Also, over half of this material wasn't even mentioned or gotten to in 23 chapters. That's...slow. I'll talk about this more at the end, so we'll postpone this chat for now.

That being said, you idea is unique. I've never read or even heard of anything like this, and it sounds interesting. Good job with that! +1 point!

*since your story comes in 24 parts, I'll be reviewing four parts at a time, coming to around six portions of review*

But first, the prologue (although you call it a prelude, as in the musical term).

"Prelude"
Why do you call it a prelude?

I have the same comment for you that I had in the blurb. You introduce many things, and that makes it hard to follow. In this case, however, you would need to elaborate a bit more. Since you never want paragraph after paragraph of explanation, I would suggest that you make a map (at least, I'm fairly certain that this place isn't part of our world). A great site that I use is called Inkarnate (check out one of the maps I've made on my story, Piper!). I'm consistently confused and craving clarity. -1 to make your total zero.

I do like the context, though. It's very well thought-out and realistic. It reminds me of America's 2nd Industrial Revolution. +1 for the connection!

On to the actual story!

Chapters 1-4
I know that you want the look of the dashes for dialogue (and I know you've heard this already), but quotation marks are generally required for English-language writing (aside from older pieces like The Adventures of Sherlock Holmes that use single quotes rather than double quotes).

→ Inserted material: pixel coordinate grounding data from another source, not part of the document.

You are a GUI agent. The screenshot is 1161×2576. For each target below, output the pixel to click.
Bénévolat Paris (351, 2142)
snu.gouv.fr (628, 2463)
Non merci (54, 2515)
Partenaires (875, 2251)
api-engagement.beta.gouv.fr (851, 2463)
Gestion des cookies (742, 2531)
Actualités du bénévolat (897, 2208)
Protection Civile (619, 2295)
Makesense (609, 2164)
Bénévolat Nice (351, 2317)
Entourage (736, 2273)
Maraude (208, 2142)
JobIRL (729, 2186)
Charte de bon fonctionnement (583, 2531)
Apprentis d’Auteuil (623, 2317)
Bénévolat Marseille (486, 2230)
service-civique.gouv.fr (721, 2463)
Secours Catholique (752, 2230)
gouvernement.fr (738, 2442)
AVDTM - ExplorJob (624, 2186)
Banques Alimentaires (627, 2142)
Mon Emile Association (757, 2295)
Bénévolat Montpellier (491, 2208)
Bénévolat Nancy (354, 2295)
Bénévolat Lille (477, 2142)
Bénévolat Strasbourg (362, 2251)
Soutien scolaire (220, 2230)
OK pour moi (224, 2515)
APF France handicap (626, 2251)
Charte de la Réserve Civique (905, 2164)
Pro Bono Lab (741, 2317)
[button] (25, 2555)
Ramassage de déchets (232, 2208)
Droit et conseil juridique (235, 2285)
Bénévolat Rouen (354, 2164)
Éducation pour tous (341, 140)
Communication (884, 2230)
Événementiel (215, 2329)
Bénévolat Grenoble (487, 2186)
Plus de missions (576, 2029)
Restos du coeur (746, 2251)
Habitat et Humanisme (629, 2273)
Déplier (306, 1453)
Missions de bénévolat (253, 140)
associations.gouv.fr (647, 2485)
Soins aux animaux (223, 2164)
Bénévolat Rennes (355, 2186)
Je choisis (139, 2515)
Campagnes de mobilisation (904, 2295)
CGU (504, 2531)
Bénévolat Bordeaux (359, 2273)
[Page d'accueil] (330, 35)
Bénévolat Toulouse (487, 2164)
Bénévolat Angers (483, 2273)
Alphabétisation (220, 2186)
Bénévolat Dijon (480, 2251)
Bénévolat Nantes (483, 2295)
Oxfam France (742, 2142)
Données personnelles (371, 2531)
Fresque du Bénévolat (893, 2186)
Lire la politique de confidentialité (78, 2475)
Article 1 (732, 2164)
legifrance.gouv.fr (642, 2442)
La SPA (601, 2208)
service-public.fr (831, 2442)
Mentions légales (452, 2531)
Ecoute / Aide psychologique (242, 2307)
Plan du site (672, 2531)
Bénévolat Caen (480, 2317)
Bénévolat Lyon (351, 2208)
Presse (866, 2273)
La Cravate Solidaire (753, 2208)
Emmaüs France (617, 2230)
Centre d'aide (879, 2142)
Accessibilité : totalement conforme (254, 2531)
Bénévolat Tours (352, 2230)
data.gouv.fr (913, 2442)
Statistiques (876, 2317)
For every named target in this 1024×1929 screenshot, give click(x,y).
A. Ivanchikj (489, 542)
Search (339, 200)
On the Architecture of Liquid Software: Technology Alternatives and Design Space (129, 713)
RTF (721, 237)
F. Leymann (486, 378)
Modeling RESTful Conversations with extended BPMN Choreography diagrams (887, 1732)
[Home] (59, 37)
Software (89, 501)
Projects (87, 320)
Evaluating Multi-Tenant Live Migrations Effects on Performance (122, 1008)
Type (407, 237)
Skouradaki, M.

That being said, if you're a really well-known and accomplished author, you're allowed to get away with a lot. If you can make it work, too, and not have confusion, then fine. However, I'm sure you've found that people find it confusing and consider it wrong. That's the last thing you want to happen. I, for one, find it very hard to tell when the dialogue stops because there's no dash at the end to tell us readers. It took me some rereading to figure out that it was dialogue. This one thing could be a major turn-off for many of your potential readers. If you're fine with losing them, then I suppose that's okay. I would suggest that you either change it or find a way to make it clearer that the dashes signify dialogue. Otherwise, it's just too confusing. You should also make sure that you always connect the dialogue phrases. You shouldn't have one character speak a line, indent, and then have the same character speak. That's just too confusing, especially with this formatting and especially without a dialogue tag. If you really need the dashes, perhaps explain your different style in the "prelude" and tell why you use that style of dialogue. -1 point for the confusion across the board and your total is zero.